Bangladesh to negotiate Loss and Damage finance at COP22
A top Bangladeshi delegation led by Prime Minister Shiekh Hasina is expected to highlight the initiatives undertaken to tackle climate change at the COP22 in Morocco. Photograph: (AFP)
A top delegation of Bangladesh led by Prime Minister Shiekh Hasina has flown to Marrakech in Morocco today to participate in the high level segments of the 22nd Conference of Parties.
Thirty-seven heads of states are expected to attend this year’s COP22, which is deemed significant for the execution of the landmark Paris Agreement signed last year.
Bangladesh is part of the Least Developed Countries and as such is arguing for Loss and Damage finance to be agreed, Saleemul Huq, senior fellow at the International Institute of Environment and Development in London told WION. The member states are pushing for negotiations on the topic till the actual filing of the report.
On Suday, Bangladesh’s foreign minister Abul Hassan Mahmood Ali told reporters that Dhaka would highlight "the initiatives and measures undertaken by the government in tackling the menaces of climate change."
The COP22 is deemed a major event as the industrialised countries, including the United States and Russia, had failed to come to a consensus until the Paris Agreement. The member states refused to oblige to the targets stipulated at the Kyoto Protocol in 1997 to mitigate greenhouse gas emissions by five per cent.
Last year in Paris however, all member states including the United States appeared to be happy with the outcome.
"There is a new concept that Paris has brought, which is called INDC, Intended Nationally Determined Contribution. This means rather than anybody telling another country how they should reduce their carbon or greenhouse gas, each country say this is what I am going to do," said Atiq Rahman, renowned Bangladeshi climate scientist and executive director of Bangladesh Centre for Advanced Studies.
"Bangladesh has already achieved that, we said we are going to reduce 5 per cent of our total greenhouse gas [by 2030], but if you can give us the finance we can reduce up to 15 per cent,” he told WION.
The INDC issued by Bangladesh’s ministry of environment and forests states: "An unconditional contribution to reduce GHG emissions by 5 per cent from Business as Usual (BAU) levels by 2030 in the power, transport and industry sectors, based on existing resources.

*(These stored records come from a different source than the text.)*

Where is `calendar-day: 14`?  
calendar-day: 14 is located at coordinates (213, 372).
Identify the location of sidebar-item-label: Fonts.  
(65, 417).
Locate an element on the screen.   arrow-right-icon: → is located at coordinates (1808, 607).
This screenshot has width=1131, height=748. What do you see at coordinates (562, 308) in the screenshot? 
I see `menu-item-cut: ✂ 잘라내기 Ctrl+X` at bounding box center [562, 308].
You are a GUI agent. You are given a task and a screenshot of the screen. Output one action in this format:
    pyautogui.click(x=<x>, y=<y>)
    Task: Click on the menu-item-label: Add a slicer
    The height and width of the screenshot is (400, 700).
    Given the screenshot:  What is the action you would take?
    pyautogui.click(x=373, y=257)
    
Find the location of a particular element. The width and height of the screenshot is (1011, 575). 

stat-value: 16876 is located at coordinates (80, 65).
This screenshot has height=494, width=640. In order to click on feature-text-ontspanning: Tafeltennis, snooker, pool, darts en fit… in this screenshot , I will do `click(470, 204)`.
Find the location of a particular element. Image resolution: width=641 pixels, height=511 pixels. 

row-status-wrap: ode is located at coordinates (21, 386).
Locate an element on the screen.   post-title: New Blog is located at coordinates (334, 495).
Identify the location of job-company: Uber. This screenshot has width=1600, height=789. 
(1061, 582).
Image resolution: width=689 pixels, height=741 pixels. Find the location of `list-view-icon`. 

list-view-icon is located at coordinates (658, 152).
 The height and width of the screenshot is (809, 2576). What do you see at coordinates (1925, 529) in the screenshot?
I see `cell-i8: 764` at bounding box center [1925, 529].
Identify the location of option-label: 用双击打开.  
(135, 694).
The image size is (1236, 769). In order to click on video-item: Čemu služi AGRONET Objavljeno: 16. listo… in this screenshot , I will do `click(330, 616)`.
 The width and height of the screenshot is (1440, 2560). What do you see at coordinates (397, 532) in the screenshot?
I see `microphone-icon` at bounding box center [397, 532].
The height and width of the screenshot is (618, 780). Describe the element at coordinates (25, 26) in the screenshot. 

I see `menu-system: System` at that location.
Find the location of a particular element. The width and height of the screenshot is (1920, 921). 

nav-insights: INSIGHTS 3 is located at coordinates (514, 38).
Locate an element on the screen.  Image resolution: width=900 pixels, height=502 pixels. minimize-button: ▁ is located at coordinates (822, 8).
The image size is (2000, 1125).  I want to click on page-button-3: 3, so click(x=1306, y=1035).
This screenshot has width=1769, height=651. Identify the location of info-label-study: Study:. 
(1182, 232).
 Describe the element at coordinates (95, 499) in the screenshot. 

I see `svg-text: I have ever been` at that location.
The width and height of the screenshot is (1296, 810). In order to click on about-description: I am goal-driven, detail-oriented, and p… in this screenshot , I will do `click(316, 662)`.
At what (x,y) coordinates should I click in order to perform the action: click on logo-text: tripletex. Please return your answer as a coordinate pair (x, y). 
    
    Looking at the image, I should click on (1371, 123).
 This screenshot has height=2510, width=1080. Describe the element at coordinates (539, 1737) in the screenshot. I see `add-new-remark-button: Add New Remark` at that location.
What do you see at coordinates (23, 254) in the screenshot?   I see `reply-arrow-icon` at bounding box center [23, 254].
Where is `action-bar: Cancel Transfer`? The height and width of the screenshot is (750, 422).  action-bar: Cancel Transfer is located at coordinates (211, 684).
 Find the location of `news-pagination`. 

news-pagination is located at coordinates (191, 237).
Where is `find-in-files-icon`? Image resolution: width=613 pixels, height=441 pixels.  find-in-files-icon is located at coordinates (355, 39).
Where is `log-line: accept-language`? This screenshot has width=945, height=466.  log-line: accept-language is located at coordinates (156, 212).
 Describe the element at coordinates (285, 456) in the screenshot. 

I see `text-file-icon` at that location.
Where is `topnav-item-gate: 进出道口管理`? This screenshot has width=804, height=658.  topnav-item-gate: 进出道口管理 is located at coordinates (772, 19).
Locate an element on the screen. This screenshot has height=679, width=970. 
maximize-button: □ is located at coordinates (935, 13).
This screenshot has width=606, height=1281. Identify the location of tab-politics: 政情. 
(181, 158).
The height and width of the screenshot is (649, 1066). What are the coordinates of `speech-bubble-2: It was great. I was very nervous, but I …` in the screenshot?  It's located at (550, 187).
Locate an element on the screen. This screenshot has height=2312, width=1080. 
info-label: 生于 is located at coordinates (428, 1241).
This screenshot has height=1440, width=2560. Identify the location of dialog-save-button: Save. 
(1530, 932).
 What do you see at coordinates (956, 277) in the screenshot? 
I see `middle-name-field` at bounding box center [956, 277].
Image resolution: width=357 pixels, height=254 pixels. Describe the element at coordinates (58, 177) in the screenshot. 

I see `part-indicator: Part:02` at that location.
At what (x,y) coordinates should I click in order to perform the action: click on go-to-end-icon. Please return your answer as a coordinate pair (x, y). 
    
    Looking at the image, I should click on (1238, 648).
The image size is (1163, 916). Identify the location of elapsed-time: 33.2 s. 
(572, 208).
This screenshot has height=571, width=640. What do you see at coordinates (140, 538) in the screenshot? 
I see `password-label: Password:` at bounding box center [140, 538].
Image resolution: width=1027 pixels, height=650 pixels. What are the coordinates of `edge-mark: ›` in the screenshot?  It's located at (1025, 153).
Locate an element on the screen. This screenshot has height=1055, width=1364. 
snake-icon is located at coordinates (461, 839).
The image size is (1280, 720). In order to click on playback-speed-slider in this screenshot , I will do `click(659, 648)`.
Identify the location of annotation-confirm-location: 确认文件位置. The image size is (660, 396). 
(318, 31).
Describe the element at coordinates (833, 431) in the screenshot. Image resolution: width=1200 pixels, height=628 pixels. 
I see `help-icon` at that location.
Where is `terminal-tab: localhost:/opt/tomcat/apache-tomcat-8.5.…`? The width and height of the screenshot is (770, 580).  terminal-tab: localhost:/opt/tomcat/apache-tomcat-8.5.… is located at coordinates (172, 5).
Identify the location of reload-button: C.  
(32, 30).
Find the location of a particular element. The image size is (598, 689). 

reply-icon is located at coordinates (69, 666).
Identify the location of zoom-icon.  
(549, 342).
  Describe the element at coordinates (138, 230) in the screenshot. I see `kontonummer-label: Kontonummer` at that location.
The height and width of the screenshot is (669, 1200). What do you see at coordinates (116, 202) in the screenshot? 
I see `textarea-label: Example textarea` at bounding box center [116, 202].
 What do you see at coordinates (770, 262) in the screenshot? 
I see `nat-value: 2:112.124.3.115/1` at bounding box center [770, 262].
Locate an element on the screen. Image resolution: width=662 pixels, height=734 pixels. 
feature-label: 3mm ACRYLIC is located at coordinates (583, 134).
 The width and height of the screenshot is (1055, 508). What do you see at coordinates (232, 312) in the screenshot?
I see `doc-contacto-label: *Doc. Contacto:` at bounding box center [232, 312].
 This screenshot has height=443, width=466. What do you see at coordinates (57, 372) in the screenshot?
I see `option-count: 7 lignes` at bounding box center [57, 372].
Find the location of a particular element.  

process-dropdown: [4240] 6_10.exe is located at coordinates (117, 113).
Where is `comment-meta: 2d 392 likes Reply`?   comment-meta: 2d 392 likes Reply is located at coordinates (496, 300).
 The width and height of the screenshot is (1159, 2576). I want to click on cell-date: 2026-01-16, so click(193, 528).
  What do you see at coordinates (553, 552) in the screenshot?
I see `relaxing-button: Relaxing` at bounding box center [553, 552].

Among its contributions Bangladesh also states: "A conditional 15 per cent reduction in GHG emissions from BAU levels by 2030 in the power, transport, and industry sectors, subject to appropriate international support in the form of finance, investment, technology development and transfer, and capacity building."
The Green Climate Fund of the United Nations Framework Convention on Climate Change has raised $10.4 billion of which it has received 27 projects worth $1.2 billion. One of the projects worth $80 million belongs to Bangladesh.
Under the project titled "Climate-resilient infrastructure mainstreaming in Bangladesh" the country will construct 45 new cyclone shelters, renovate 20 existing cyclone shelters and develop infrastructure to safeguard people in the coastal belts.
The Paris Agreement is significant, as it will establish the rules of the game. "Various committees will be formed. They will be working in tandem to decide how to do best mitigation," said Rahman.
"Lastly the best technology would have to be used by all so that we don’t have to produce as much greenhouse gas. So all those will have to be taken on board and this is what's going to happen step by step starting in Marrakech,” Rahman told WION.
Experts tell WION that mitigation from the most polluting industrialised countries can reduce the burden of adaptation for developing countries like Bangladesh and make the world more sustainable.
They have also expressed concerns about the future of the Agreement in light of the remarks made by the US President-elect Donald Trump, who said that he finds climate change to a hoax perpetrated by China to take down the US manufacturing industries and threatened to quit the Paris Agreement.
A source who works with Trump's transition team for international energy and climate policy told Reuters on Tuesday, "It was reckless for the Paris Agreement to enter into force before the election." Reuters has reported that Trump is seeking quick ways to withdraw the United States from a global accord to combat climate change.